Woman wears a mask amid coronavirus disease (COVID-19) restrictions in Rzeszow, Poland, October 16, 2020. Sign reads "Keep distance". (REUTERS File Photo)
WARSAW, November 4 (Reuters): Poland announced further restrictions on Wednesday to halt the spread of the coronavirus and said it would impose a full national lockdown if COVID-19 cases continue to surge.
As daily infections and deaths hit new records, Prime Minister Mateusz Morawiecki said most shops in shopping malls, theatres, museums, galleries and cinemas would close.
All school pupils who are not already working remotely will start to do so, while hotels will remain open only for business guests.

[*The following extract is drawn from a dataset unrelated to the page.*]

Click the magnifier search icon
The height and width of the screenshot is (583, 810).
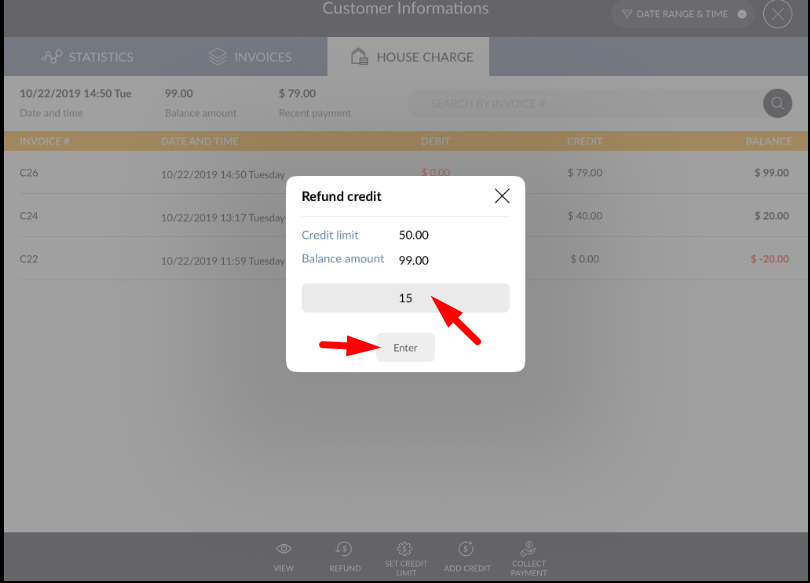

"If this plan fails, then in a week or 10 days we will have a national quarantine, which will be very severe," Morawiecki told a news conference.
Earlier, Poland reported 24,692 new COVID-19 cases and 373 deaths, rattling investors fretting about the economic fallout from the pandemic and sending Warsaw's main stock index, the WIG20, sharply lower. It was down 1.3% at 1317 GMT.
"These records (in infections) are scary, the question is what's next. Yesterday we received information that a full lockdown cannot be excluded," a broker based in Warsaw said.
Polish media have reported that the country is running out of hospital beds, ventilators, oxygen and medics.
Poland has already shut bars and restaurants, limited the operations of swimming pools, and asked the elderly to stay at home.
The country of 38 million has so far reported a total of 439,536 COVID-19 infections, including 6,475 deaths, with the fastest growth seen in recent weeks.
The ruling Law and Justice party (PiS) has said recent huge protests against a near total abortion ban in Poland will result in more COVID-19 infections.
Some immunologists, however, said the protesters wore face masks, stayed apart and marched in the open air, which reduces the risk of infection. Protest organisers said the government was wrongly trying to shift blame for its own failure to contain the pandemic onto them.